If one looks at the collapse of the Soviet Union and the Berlin Wall for example it might seem that those events were worth celebrating and enjoying as they meant freedom for an awful lot of people and the re-unification of a divided nation.

On the other hand those events also lead to economic chaos for many ordinary people living in Russia, a nation which no longer menaces Britain and the U.S.A. but has not seen any great flowering of democracy and freedom.

The EU is of course not the Soviet Union, or if it is, is only the Walt Disney version of it, and so should eurosceptics be so keen to see it go under?

Interestingly while most eurosceptics are happy to say "I told you so", very few of them show signs of enjoying the near-daily bad news coming from the Eurozone. The latest such news is that Germany is now experiencing bond trouble of its own.

You might have thought that that news would get eurosceptics jumping up and down with glee at the thought that the bond markets, Mola Ram like, might rip what was thought to be the strong German heart out of the eurozone.

Instead there is solemnity and the expression of concern for our European neighbours and their plight. Why is this? Are they being sincere or merely politic?

What a contrast the eurosceptics are to elements of the Left. It's not unusual to read in the newspaper about some Labour councillor, candidate or even MP who gets into trouble for saying how much they will celebrate when Margaret Thatcher dies, while self-proclaimed Marxist Christopher Hitchens has suggested that he was looking forward to the deaths of Henry Kissinger and the current Pope (if only so he could write their obituraries).

So why is it that eurosceptics are not celebrating the possible death of the EU, which to them must surely represent a demonic beast at least as much as Margaret Thatcher does to lefties?

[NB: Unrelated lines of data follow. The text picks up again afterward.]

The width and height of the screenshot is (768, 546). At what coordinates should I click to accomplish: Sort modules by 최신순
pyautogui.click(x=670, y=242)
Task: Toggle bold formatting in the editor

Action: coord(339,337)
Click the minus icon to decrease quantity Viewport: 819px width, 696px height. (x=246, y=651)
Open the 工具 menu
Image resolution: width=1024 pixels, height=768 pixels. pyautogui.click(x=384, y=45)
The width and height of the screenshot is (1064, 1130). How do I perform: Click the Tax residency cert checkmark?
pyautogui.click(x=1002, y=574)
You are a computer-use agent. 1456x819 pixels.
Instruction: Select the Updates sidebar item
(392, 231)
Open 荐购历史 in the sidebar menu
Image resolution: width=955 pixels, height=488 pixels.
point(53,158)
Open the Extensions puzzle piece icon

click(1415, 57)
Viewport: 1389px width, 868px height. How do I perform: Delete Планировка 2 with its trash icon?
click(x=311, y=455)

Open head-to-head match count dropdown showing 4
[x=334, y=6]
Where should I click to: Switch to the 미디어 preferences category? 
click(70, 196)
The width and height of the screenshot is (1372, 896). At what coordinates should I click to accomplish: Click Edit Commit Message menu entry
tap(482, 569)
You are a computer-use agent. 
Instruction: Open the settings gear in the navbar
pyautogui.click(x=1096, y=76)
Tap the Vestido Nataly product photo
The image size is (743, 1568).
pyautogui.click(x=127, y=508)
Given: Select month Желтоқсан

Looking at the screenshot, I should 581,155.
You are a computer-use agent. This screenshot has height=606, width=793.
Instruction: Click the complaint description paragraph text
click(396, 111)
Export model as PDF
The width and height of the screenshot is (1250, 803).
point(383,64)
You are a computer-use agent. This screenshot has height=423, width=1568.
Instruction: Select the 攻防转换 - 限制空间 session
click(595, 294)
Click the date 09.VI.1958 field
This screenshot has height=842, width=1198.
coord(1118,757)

While it seems possible that it's because right-wing eurosceptics (although there are some left wing ones as well) are "too decent, too civilised" to use American conservative David Horowitz's phrase, it seems more likely that the sheer gravity of the situation is behind their cool-headedness.

Thousands, if not millions of people across Europe have lost or will lose their jobs thanks to the problems of the Euro. In Britain the recovery that was believed to have begun this year seems to have disappeared may morph back into a recession thanks (we are told) to the eurozone crisis.

Clearly to be seen to be enjoying a process that leads to suffering would not do the cause any good, even if it is the very policies you oppose that causes the suffering.

So rather than enjoy, or being seen to enjoy, the discomfort of europhiles it appears that some eurosceptics at least have decided not to be complacent and assume things are going their way but to continue arguing their corner.

The latest harangue by UKIP leader Nigel Farage in the European Parliament (which according to some has "gone viral") is not the crowing of victory but a condemnation of the coup's against democracy in Greece and Italy. In fact it's not much different all his previous speeches in which he rails against the anti-democratic nature of the EU.

Perhaps then the reason eurosceptics are not celebrating is because they realise that they have not yet won anything. The EU may collapse as a result of this crisis but it may also survive in an even more powerful and undemocratic form than it already has and no eurosceptic is going to celebrate that.